Tuesday, March 23, 2010

The Vatican's Fix: Abuse and Renewal

By Michael Walsh


Editor’s Note: The following commentary was first published March 22 at OpenDemocracy.net.


The burgeoning international scandal
involving the abuse of children by Catholic clergy
is the biggest crisis for the church since the
16th-century reformation, says Michael Walsh.


The Archbishop of Vienna has broken ranks. Few observers would have regarded Cardinal Christoph Schönborn as a radical – after all, he was largely responsible for the much criticised Catechism of the Catholic Church. Now, however, he is on record as suggesting that, in the light of the exposure of sex-abuse scandals in at least four European countries, the church should look again at the obligation of celibacy for Roman Catholic clergy. In the Vatican, whose corridors he frequents, such a proposal is utterly taboo. In any case, if he believes this is the panacea he is almost certainly mistaken: paedophilia afflicts married men (and some women) as well as single ones, which would indicate there was no direct link. There may, however, be an indirect link.

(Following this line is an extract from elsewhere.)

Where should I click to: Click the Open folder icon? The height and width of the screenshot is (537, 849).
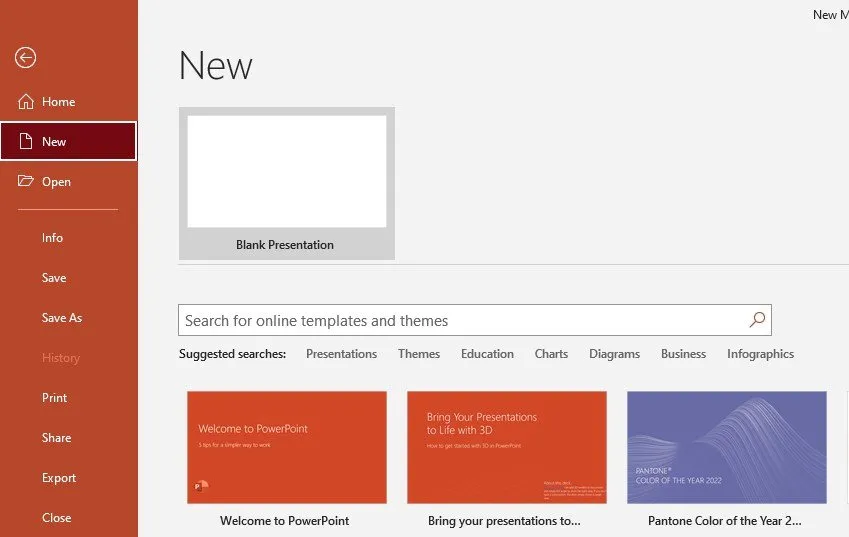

There are many reasons given for the imposition of celibacy on (the majority of) Catholic clergy, an obligation with a long and problematic history. Some of these reasons are practical, others ascetical, but there are good arguments for claiming that celibacy was originally imposed to mark off clergy as a separate caste within an increasingly Christian society. That was a long time ago, but the “caste” mentality survives to this day.

It is not true, of course, for all Catholic clergy, many of whom are well adjusted human beings, but it is true for some that they socialise almost entirely within clerical circles. Their closest friends are often other priests, especially those who had been in the seminary with them. They have regular class reunions, rather like schools and colleges, but with the difference that, unlike college graduates, they have not moved on into a more diverse and mature world. Many have not had their values challenged or, if they have, are they are bolstered in their beliefs by the support of those who have grown up alongside them. There is, in other words, a distinctive clerical culture which celibacy has an obvious role in maintaining. In their daily lives they are not challenged by wives or children. Certainly not by interaction with housekeepers, always a rare breed and nowadays almost extinct.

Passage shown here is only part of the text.